Genomic copy number variation in Mus musculus

Abstract

Copy number variation is an important dimension of genetic diversity and has implications in development and disease. As an important model organism, the mouse is a prime candidate for copy number variant (CNV) characterization, but this has yet to be completed for a large sample size. Here we report CNV analysis of publicly available, high-density microarray data files for 351 mouse tail samples, including 290 mice that had not been characterized for CNVs previously. We found 9634 putative autosomal CNVs across the samples affecting 6.87 % of the mouse reference genome.
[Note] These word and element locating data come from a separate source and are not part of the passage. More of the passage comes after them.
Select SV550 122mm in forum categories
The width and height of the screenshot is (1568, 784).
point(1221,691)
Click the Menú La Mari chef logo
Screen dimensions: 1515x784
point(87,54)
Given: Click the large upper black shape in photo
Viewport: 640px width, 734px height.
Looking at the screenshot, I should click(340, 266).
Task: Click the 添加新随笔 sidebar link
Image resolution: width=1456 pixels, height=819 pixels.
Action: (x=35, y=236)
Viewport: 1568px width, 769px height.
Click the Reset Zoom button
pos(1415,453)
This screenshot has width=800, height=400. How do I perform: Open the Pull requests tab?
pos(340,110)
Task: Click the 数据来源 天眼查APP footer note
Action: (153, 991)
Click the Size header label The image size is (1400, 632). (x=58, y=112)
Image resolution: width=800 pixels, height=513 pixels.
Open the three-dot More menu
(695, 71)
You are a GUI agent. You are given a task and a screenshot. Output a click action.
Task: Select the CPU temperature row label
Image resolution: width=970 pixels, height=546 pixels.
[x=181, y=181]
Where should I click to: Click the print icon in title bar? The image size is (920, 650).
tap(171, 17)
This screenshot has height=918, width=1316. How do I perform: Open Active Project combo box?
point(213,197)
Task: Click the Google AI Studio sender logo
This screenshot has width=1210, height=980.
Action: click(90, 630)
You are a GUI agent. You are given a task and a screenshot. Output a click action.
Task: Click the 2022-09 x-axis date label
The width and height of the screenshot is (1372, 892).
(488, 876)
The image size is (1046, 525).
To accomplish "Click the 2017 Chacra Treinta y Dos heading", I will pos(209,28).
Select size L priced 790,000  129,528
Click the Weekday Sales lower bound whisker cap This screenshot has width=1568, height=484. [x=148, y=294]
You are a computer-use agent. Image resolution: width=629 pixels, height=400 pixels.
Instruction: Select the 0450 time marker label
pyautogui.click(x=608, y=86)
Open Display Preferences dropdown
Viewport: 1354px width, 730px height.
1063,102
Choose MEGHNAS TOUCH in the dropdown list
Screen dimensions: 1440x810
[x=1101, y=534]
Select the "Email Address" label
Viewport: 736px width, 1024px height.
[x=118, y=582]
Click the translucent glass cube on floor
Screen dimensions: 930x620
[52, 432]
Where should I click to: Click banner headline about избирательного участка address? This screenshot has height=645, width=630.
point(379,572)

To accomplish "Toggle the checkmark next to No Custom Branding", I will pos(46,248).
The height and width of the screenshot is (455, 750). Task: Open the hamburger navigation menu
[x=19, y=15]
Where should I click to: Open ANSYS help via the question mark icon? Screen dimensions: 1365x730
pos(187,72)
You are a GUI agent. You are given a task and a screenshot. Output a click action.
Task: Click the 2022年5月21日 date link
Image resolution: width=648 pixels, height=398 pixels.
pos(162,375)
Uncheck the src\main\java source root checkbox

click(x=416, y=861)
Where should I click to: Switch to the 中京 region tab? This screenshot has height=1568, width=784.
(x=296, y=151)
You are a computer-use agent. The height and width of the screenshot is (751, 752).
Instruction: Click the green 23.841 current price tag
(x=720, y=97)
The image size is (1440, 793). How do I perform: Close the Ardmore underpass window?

We find significant differences in the degree of CNV uniqueness (single sample occurrence) and the nature of CNV-gene overlap between wild-caught mice and classical laboratory strains. CNV-gene overlap was associated with lipid metabolism, pheromone response and olfaction compared to immunity, carbohydrate metabolism and amino-acid metabolism for wild-caught mice and classical laboratory strains, respectively. Using two subspecies of wild-caught Mus musculus, we identified putative CNVs unique to those subspecies and show this diversity is better captured by wild-derived laboratory strains than by the classical laboratory strains. A total of 9 genic copy number variable regions (CNVRs) were selected for experimental confirmation by droplet digital PCR (ddPCR). The analysis we present is a comprehensive, genome-wide analysis of CNVs in Mus musculus, which increases the number of known variants in the species and will accelerate the identification of novel variants in future studies.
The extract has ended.